In this article we have focussed on the notion of configuration to argue that bariatric surgery is not simply a process of restoration from illness to healthiness. On the one hand, bariatric surgery configures candidates for its success. On the other hand, it results in a generative digestive system which enacts organic body displacements rather than medical “side effects”
In the framework of waiting lists and medical protocols, this kind of surgery copes with the issue of patient’s diversity by making a selection. Not all obese body arriving are the hospital are potentially operable. Only those who potentially follow certain concatenations of obligatory points of passage (reducing weight before the surgery, eating low energy food…). The configuration process finishes when the obese body becomes a candidate, when all the usability trials are favourable and prognosticate a success of the surgery within and after the operation theatre.

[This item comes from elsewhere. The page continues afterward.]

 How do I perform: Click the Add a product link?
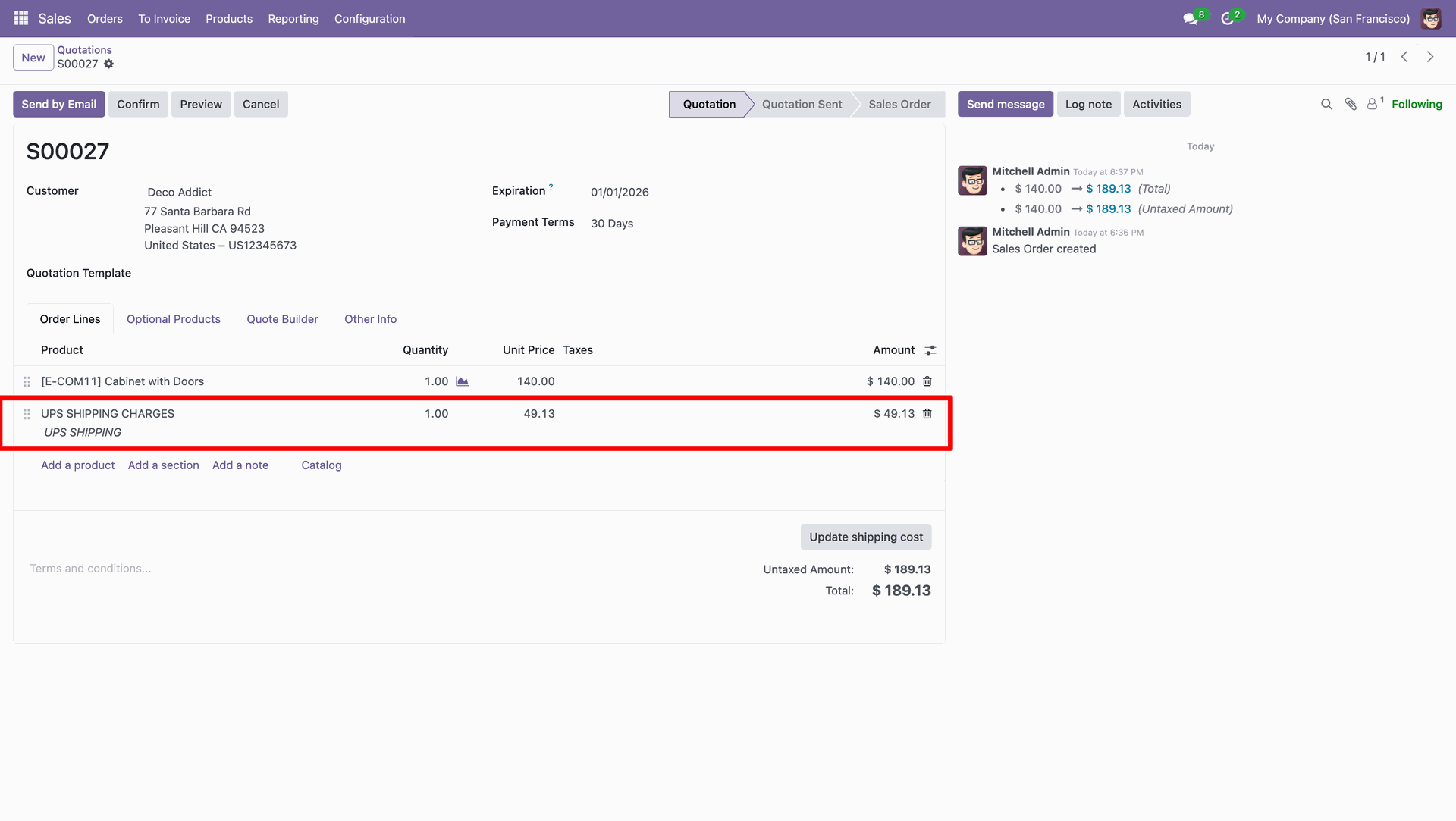coord(77,465)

Once the patient is operated a new digestive system is created. Medical professionals are keen on detailing a wide range of possible side effects related with stomach reduction and mal absorptive properties. However, the new digestive system becomes a generative node that allows certain set of relationships but discard many others. In order to be a ‘healthy’, digestive incoherences have to be made absent by providing the consciously balanced amount of food assumable by the post-operative digestive system. And this makes difference between having a surgery and living with a surgery. The bariatric digestive system becomes in this sense unpredictable, a fluid that always escape creating contours of elusiveness (pregnancy, domestic labour...). The digestive process might collude with the set of relations in which it is being enacted. And, specifically, with one of the preconditions by which all the surgical process began: the restitution of autonomy to a morbid obese patient.

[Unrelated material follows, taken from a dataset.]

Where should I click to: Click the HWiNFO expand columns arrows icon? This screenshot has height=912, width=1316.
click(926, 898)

With this purpose, is when the notion of detachment takes in medical practice the form of a “preventive care”: in order to arrange and create links and connections between the new digestive system and those entities which contribute to the obduracy of the “normal body” though having intended disfuncionalities at work. These attempts allows the surgery be kept as a whole, in terms of maintained weight lost and patient’s personal autonomy.
In relation to the extract above what becomes useful Moser and Law (1999) designate as the “theory of normalisation”. Preventive care for bariatric surgery relies on a systematic work to allow the patients to regain or develop their ability to function and master their lives, with the endeavour of giving them the highest degree of independence and quality of life. This is to say the patient as “identical to what we have learned to call ‘the modern, liberal, subject’: the independent, autonomous, centred, singular verbal and therefore competent subject (Moser, 2000: 209)
Finally, preventive care implemented becomes highly asymmetrical. Asymmetrical because only incorporates a mode of digestive system. Preventive care is based in the assumption on a body that is discrete and bounded. Equally, bowel mal absorptive properties and a reduced stomach are contained within this body and affect it in multiple ways beyond the control of the patient. However, this body with its bariatric digestive system belongs to an individual, who is responsible of it.